# INSTRUCTIONS TO FOLLOW
Drop the pictures from the entries below, then reproduce the rest exactly.

Dataset excerpts
========
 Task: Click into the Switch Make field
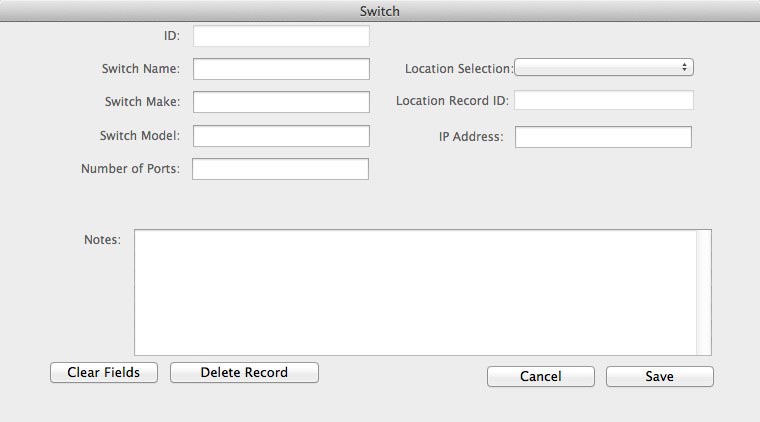[x=281, y=102]
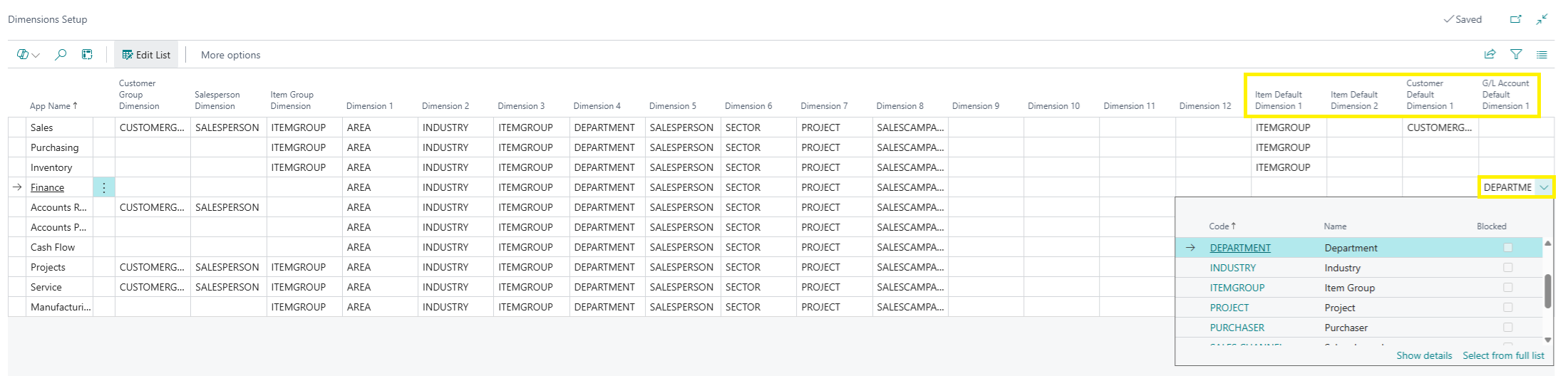This screenshot has height=376, width=1568.
Task: Open Finance row three-dot menu
Action: pos(104,187)
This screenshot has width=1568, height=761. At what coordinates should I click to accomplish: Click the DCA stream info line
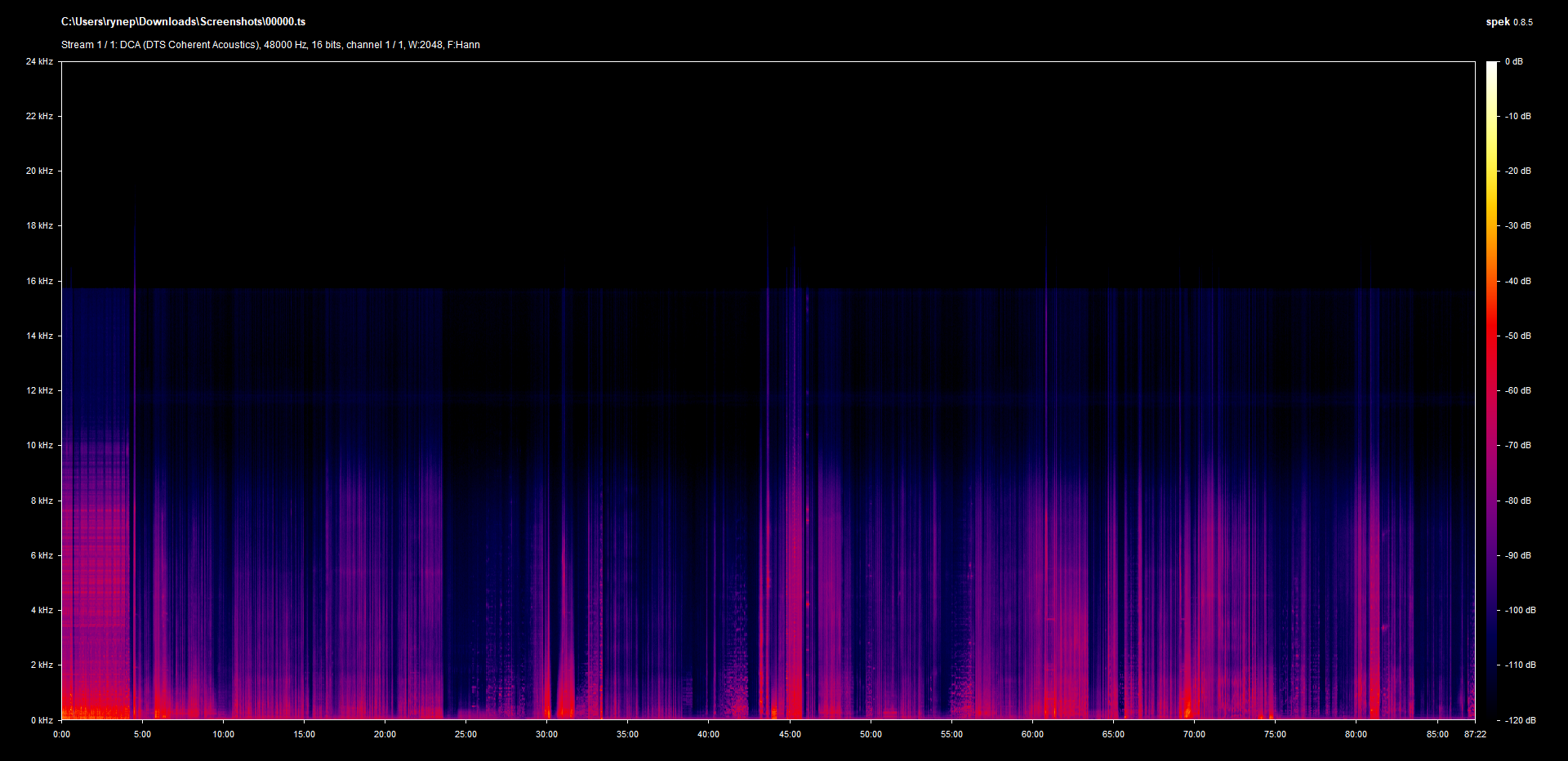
========
# RESULT BELOW
 Task: Click into the Switch Make field
[x=281, y=102]
This screenshot has height=376, width=1568.
Task: Open Finance row three-dot menu
Action: pos(104,187)
This screenshot has width=1568, height=761. At what coordinates should I click to accomplish: Click the DCA stream info line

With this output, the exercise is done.